Meeting for Sufferings: Quaker Concern Over Population (QCOP)
'One Friend asked if the minute could request anyone concerned with QCOP to send ‘proper detail’ of their complaints.'
After some routine business accepted on draft minute, the room turned to its first main item of the day: whether or not to renew Quaker Concern Over Population (QCOP) as a Quaker Recognised Body (QRB). Discernment on this had been postponed from the last Meeting. Also for discernment was the question: Is it time to review the QRB system, including guidance and its underpinning processes? Some concerns about QCOP had been raised, explained Robert Card, [principally that worrying about population growth in the global south was connected to racist tropes]. But ‘the issue for us is whether we are prepared to recognise it as a QRB, not to come to a decision of what the Quaker position on overpopulation is.’
One Friend read a short note from Martin Schweiger, convener of QCOP, explaining how the organisation arose from Quakers’ 2011 Canterbury Commitment on sustainability, when some Friends felt population was not being considered. It is a ‘complicated issue with many different aspects’, said the note. ‘Some Young Friends have formed the opinion that QCOP is a racist organisation.’ QCOP does not consider this to be true, and has repeatedly asked for material to substantiate the criticism, with ‘nothing forthcoming’. Offers from the QCOP committee to listen to Young Friends had also met with no response, the note said.
Martin Schweiger stressed that the global population is rising, and that some parts of the world had exceeded their capacity to care for their existing population. QCOP wishes Quakers to consider these issues and discuss solutions, he said.
Hannah Stranex, Young Friends General Meeting (YFGM) co-clerk, said that YFGM had had meetings with QCOP over the past couple of months. The discussions were ‘interesting and challenging’, she said. While QCOP’s ideas might not be racist in themselves, they could come from a background of racism, and Young Friends were concerned that QCOP might fall down a ‘slippery slope’. ‘But we valued their discussions greatly,’ she added.
One Friend noted ‘an array of views in QCOP’ and ‘valuable discussion’. But it was ‘really important’ that, in talking about global south countries ‘exceeding capacity’, and leading to migration, ‘we do not suggest that people in some parts of the world are responsible for the environmental crisis’.
A QCOP member emphasised that the group is very aware that the climate crisis is caused by rich countries. An increasing number of movements in the global south are ‘very concerned about the rate of population’, she added, and addressing women’s health and making family planning more available has had ‘a profound effect’. To say that discussions on population have been tainted by racism and eugenics in the past is not a strong enough reason to de-register QCOP, she added.

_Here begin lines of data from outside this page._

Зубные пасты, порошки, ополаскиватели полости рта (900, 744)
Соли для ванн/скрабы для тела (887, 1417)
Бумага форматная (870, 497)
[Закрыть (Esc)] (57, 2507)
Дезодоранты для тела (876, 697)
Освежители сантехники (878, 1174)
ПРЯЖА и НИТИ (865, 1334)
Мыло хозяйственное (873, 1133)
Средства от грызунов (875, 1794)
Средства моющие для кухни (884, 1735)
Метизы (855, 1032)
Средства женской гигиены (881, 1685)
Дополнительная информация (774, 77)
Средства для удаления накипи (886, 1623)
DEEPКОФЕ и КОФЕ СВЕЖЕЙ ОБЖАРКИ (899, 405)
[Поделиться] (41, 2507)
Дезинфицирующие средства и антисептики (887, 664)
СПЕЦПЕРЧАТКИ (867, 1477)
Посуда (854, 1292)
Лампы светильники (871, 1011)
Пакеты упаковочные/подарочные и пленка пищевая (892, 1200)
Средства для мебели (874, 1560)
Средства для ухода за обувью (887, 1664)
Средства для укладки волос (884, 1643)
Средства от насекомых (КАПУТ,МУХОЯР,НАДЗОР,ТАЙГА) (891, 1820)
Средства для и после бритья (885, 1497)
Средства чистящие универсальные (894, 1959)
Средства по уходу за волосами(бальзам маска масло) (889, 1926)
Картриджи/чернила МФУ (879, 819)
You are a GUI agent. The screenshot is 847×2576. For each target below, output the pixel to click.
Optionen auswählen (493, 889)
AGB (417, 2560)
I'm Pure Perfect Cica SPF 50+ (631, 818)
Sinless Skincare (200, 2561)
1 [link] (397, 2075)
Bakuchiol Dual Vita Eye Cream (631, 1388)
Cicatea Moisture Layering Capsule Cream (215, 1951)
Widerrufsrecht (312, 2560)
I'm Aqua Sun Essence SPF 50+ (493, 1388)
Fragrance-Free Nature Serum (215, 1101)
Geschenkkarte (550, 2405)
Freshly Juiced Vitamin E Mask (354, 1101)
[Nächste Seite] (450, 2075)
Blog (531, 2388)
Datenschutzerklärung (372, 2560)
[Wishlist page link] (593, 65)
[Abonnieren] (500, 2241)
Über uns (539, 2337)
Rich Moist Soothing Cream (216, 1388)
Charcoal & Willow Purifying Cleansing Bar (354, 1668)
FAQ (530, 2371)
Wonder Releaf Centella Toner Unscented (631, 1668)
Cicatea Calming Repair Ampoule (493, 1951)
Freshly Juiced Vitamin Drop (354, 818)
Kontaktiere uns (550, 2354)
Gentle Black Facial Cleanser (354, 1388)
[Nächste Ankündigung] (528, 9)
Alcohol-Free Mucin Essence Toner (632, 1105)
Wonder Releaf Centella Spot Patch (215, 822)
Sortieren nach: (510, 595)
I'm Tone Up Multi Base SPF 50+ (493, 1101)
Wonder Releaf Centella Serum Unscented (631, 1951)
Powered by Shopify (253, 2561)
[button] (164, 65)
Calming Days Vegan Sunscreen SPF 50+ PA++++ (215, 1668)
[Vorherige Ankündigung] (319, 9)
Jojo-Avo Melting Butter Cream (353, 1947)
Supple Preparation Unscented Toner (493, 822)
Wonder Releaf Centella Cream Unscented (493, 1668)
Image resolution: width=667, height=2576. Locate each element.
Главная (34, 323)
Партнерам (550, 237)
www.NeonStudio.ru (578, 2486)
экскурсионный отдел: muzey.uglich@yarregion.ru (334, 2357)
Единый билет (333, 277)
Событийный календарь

After a twenty-minute shuffle break, Friends regathered with Robert Card noting ‘a lot of eager Friends standing already’. After reminding them that ‘the question is whether we are prepared to re-register QCOP’, he asked if there were Friends who felt they would have to stand against that. One Quaker said that, while she ‘absolutely endorsed the work of the QCOP committee’ and was aware there was ‘no intended racism… the name, when I first read it, shocked me… [there is] such a thing as accidental sexism, accidental racism’. Another Quaker felt the name had ‘echoes of eugenics’, while another said that QCOP needed to explicitly consider how it would respond to ‘racism and racist tropes in events or meetings – that work needs to be done’.
More ministry followed in which Friends wrestled with the issue. One QCOP member said the group had made ‘strenuous efforts to distance ourselves from population control… When we talk to women in the global south, they welcome [the discussions]. Many are forced to have children they’re not ready for… a claim of racism really demands a serious argument which we feel we have not heard,’ he said. ‘And appeals to engage have fallen on deaf ears.’
There was no reason not to re-register QCOP, suggested another Friend, but it should be noted that deepening reflection in recent years has meant ‘we understand that racism can be perceived even when it is unintended’. This led to speculation on whether changing the name to Quaker Concern for Women’s Health and Reproductive Rights might settle some unease.
Robert Card asked the room if they could register the group ‘mentioning some of our reservations in the minute’. After more discernment, the MfS clerk suggested re-registering QCOP for two, not five years, and asking the group to work on the issues raised.
One Friend asked if the minute could request anyone concerned with QCOP to send ‘proper detail’ of their complaints. Are we getting tied up with semantics?, asked another. ‘I felt nothing but integrity from the group… Are we listening with the ears of judgement, rather than curiosity?’
Eventually, after more amendments, the minute was passed.